Home > Atlanta Music Scene > Archives > 2008 > July > 04 > Entry
Van Hunt - From The Road
The Atlanta Journal-Constitution
The latest Dispatch From The Road comes from Van Hunt (above), a recent Los Angeles transplant who still considers the Atlanta Music Scene home.
(No wonder he’s playing two nights - this evening and tomorrow - at the Apache Cafe. Did you catch his solo bow years ago at Smith’s Olde Bar (with Dionne Farris singing background)? Planning to go to any - or both - of the Apache shows this weekend? Looking forward to his long-awaited follow-up to “On The Jungle Floor”? )
Oh yeah - back to Van Hunt’s “Dispatch”:
pitchman
The times, they are a’ changin’. but, i’m usually the last to be convinced. it’s part stubbornness; and, part laziness; . . and, ok, it’s part narcissism, too.

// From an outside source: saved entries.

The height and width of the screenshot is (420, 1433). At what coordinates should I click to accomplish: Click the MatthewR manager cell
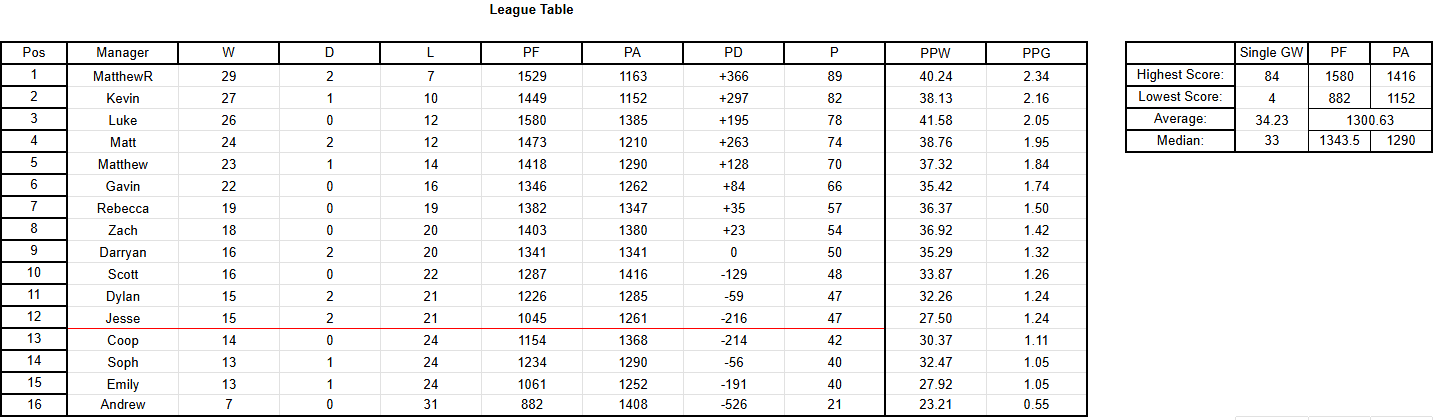coord(123,76)
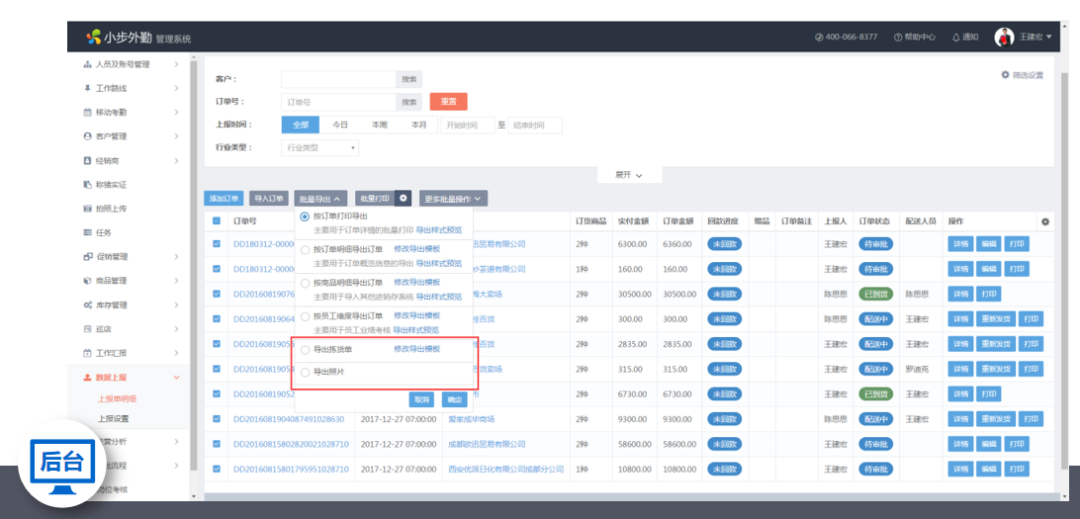Click the user avatar for 王建宏

[x=1004, y=37]
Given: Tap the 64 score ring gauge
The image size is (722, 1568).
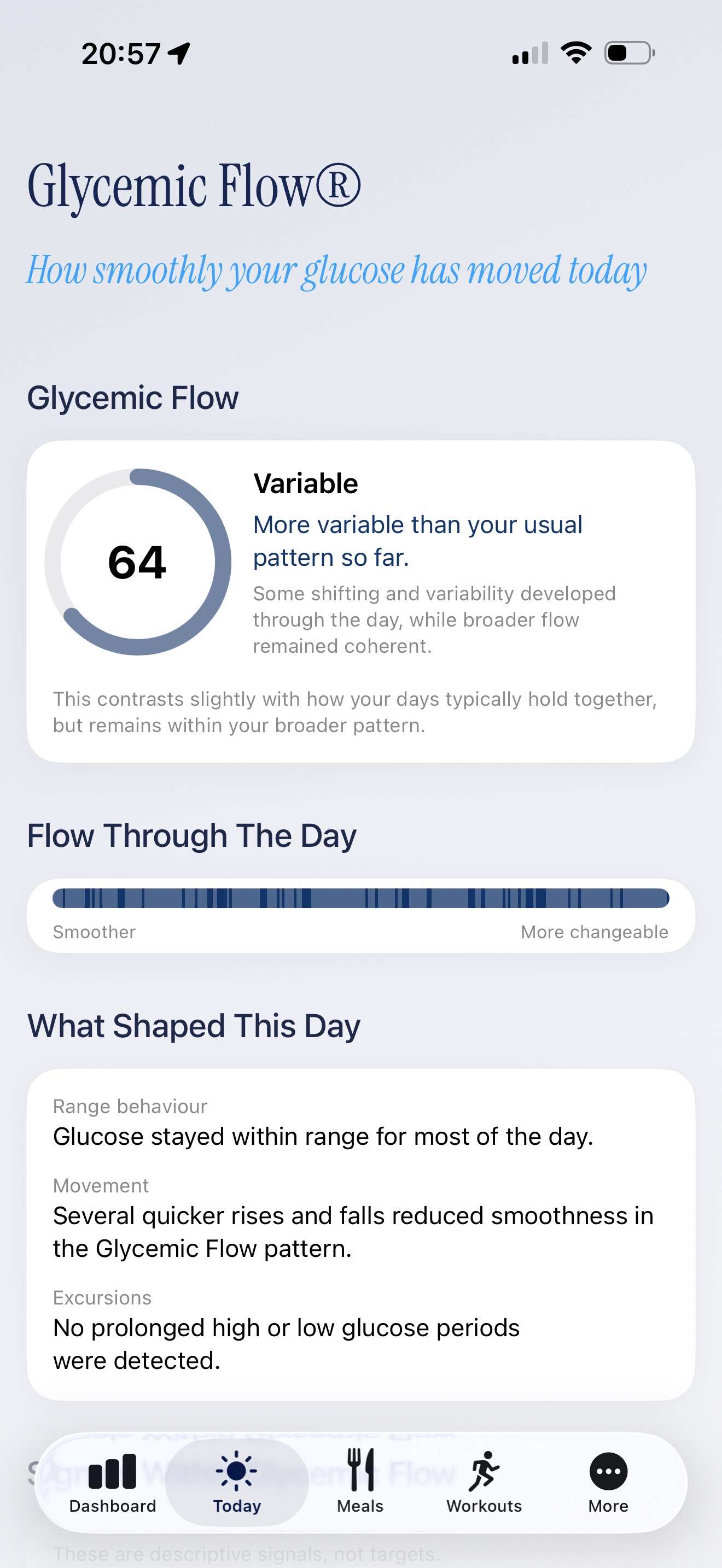Looking at the screenshot, I should [138, 562].
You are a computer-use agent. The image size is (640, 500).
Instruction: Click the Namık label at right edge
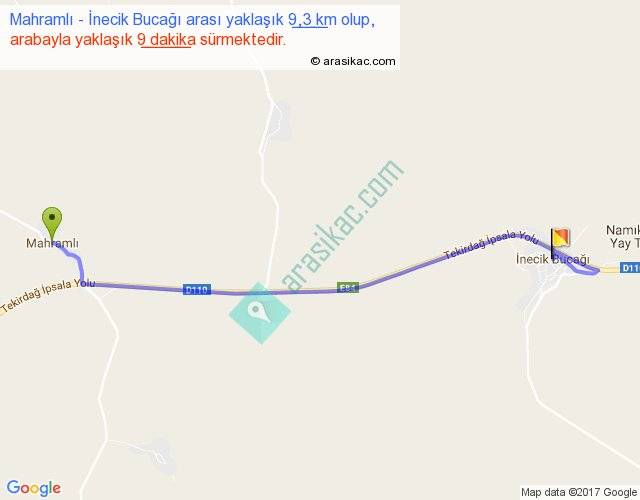point(623,230)
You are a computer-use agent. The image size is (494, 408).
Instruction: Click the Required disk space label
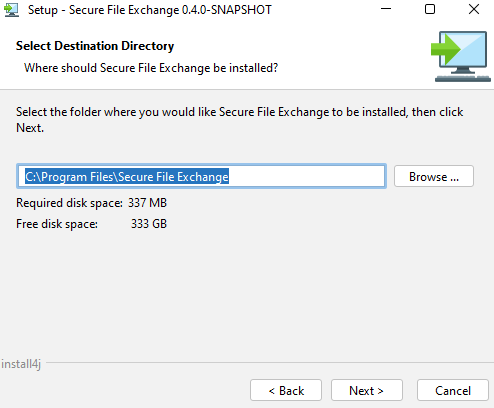click(x=69, y=203)
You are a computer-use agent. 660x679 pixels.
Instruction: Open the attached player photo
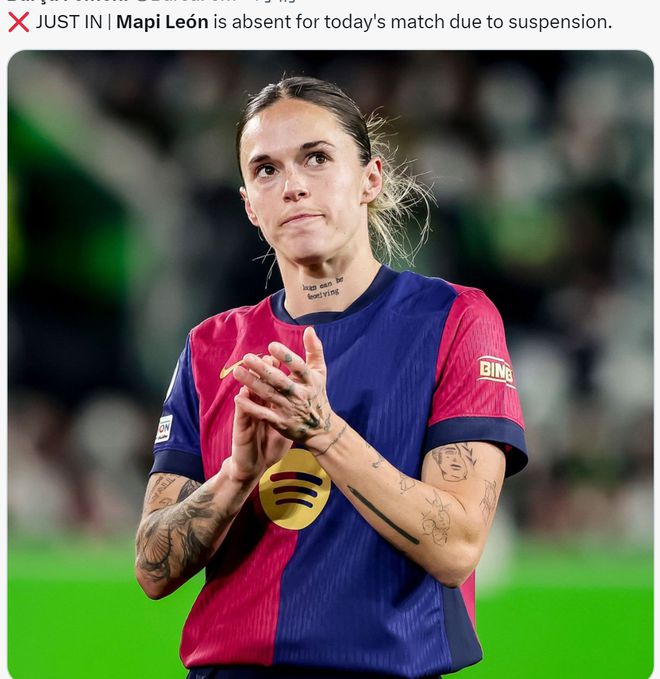point(330,364)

as a rule, i always assume that people do not know what they are talking about. therefore, 10 years ago — when my closest friend rode up to my porch on horseback screaming, “the internet is coming! the internet is coming!” — i loped back into my house, pressed play on the vcr (leaving the tv volume muted; because i generally only like the visuals in movies. not the dialogue) fired up my 4-track recorder and continued to work out the guitar part on a soon to be titled ditty. “what difference does it make? the only thing that matters is the quality of my work.”
i muttered while i fought off a developing sense of doom. when that same friend returned — this time on a donkey — he warned “you will be one of the last recording artists signed to a major record label deal.” i said “look! i don’t know whether you want to be Paul Revere or the Headless Horseman, but would you please stop interrupting me?” he continued. “you’d better start getting all of your content together. start collecting your fan email. get on-line and start blogging.”
i said “thank you, Nostradamus” and slammed the door. i walked his words to the back of my head. i shot them and left them for dead.
but, like a true anecdotal tale, my friend’s words have come back to haunt me. as i play catch up to musicians who have become full-time bloggers and cyber store managers, his warnings exact a heavy and settling revenge.
i was, indeed, amongst the last exodus of record label artists who signaled the final gasp of the industry as we knew it and suddenly found themselves “free.”
but, i’d never felt enslaved in the first place; so, i’d never yearned for freedom. not the kind of freedom i find myself surrounded by, today.
it is a liberation that came without revolt. i am more an adult orphan than i am revolutionary. i was content strategically battling “executives” — 50 year old sycophants — over the direction of my music.
but, now, with the “middleman removed, i find my music in the throes of a riot. close enough to touch thousands of frenzied, starving artists, who were always there, but have now moved in and become e-tailers and computer gypsys and make up the crowded kiosks in the digital bizarre that is the internet.
i stumble on into the carnival with my wares and speculate about its chances of being heard over OR under the cacophany of the market. the police have gone. they escaped peril and are now limited to patroling the perimeters of the chaos. there are no standards and no quality control.
i’ve opted to move my music out of the music section of the free market; because there’s no longer much music IN the music section of the free market. i might as well set up shop in the laptop section of the free market; or the starbucks or pinkberry section. there’s more foot traffic there.
it is a near desultory awareness to find my career left at the mercy of the musical tastes of “foot traffic.” ironically, it is where i always told those 50 year old record label executives that my music should be judged. but, i never imagined that as my own defense attorney i would be setting myself free to be my own pitchman.
i thought my work would suffice as its own advertising. but, the work is not all that matters. it’s just all that matters TO ME. if i want to get top dollar for my art (or ANY kind of dollar for that matter) then i must not only create art. i must now produce, market, promote, manufacture and distribute. .. . art.
v h .
i’m 10 songs in to the new album. website is up. won’t be long, now, before the sign on the store says “open.”